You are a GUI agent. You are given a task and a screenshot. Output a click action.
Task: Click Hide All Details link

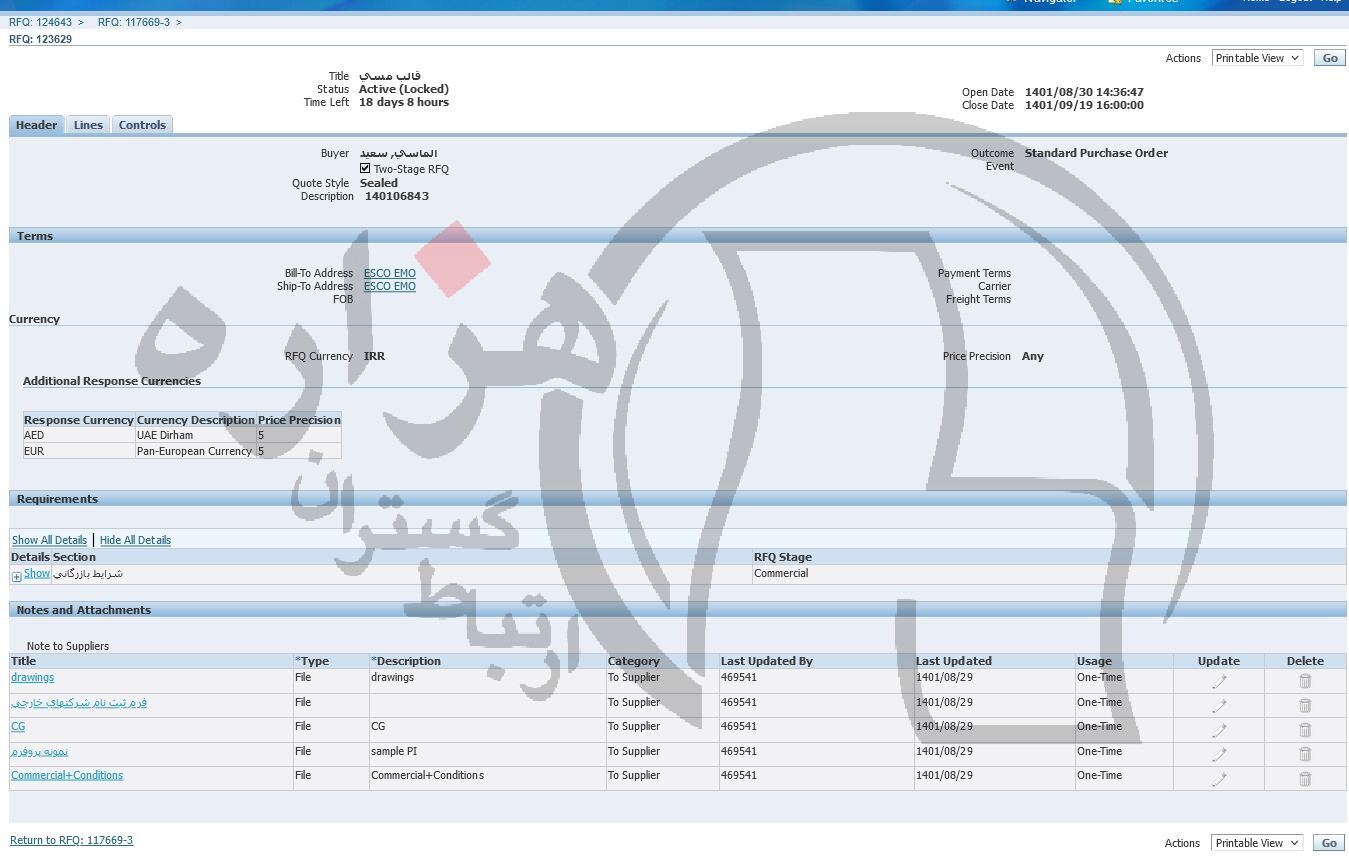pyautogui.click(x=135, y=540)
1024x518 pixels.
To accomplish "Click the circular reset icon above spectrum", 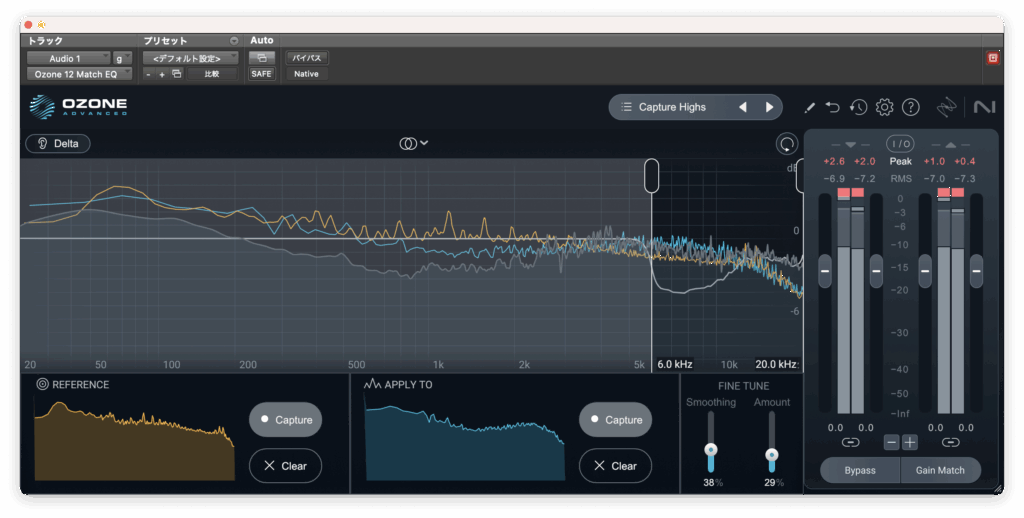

● PROBLEM REQUIREMENTS
In the printed copy, the material above must appear unchanged and without its pictures.

● ANSWER SECTION
You are a GUI agent. You are given a task and a screenshot. Output a click action.
Task: Click Hide All Details link

pyautogui.click(x=135, y=540)
1024x518 pixels.
To accomplish "Click the circular reset icon above spectrum", 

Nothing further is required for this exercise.